Problem - Find and copy each line of the listing below that has the word "sidebar" in it.
Records supplied below:
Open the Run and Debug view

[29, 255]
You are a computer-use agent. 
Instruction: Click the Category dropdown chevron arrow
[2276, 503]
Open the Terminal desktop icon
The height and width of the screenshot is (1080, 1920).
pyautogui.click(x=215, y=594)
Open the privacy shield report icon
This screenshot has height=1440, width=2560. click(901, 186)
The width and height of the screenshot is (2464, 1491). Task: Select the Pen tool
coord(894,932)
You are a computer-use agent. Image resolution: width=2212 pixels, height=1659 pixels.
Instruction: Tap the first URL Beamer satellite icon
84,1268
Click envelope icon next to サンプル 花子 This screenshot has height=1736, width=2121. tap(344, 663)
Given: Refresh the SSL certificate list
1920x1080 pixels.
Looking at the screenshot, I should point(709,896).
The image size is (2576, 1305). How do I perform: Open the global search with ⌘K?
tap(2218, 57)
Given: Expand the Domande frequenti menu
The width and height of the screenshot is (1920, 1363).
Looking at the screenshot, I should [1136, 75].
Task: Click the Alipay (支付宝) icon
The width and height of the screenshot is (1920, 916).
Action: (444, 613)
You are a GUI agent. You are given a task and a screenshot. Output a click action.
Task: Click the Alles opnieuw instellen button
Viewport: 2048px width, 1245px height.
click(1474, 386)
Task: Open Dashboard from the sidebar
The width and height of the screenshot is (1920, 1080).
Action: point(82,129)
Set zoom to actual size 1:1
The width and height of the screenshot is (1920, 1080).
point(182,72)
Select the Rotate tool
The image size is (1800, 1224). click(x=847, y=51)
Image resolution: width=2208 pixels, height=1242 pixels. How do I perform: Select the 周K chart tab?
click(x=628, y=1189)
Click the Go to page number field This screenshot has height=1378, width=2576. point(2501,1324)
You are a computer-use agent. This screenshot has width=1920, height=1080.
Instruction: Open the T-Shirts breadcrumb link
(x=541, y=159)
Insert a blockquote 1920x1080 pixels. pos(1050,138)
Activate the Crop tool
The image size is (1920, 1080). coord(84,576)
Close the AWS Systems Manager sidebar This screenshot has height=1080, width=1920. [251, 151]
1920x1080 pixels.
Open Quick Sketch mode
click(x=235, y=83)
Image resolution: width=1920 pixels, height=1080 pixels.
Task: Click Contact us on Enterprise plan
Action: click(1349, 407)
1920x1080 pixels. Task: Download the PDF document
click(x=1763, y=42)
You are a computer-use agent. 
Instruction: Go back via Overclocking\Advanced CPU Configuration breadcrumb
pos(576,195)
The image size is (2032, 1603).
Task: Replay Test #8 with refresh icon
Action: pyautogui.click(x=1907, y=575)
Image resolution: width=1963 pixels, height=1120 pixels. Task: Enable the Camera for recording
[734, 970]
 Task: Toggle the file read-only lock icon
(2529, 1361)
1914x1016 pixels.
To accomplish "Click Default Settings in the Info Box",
End of Records supplied.
Result -
Task: Open Dashboard from the sidebar
Close the AWS Systems Manager sidebar This screenshot has height=1080, width=1920. [251, 151]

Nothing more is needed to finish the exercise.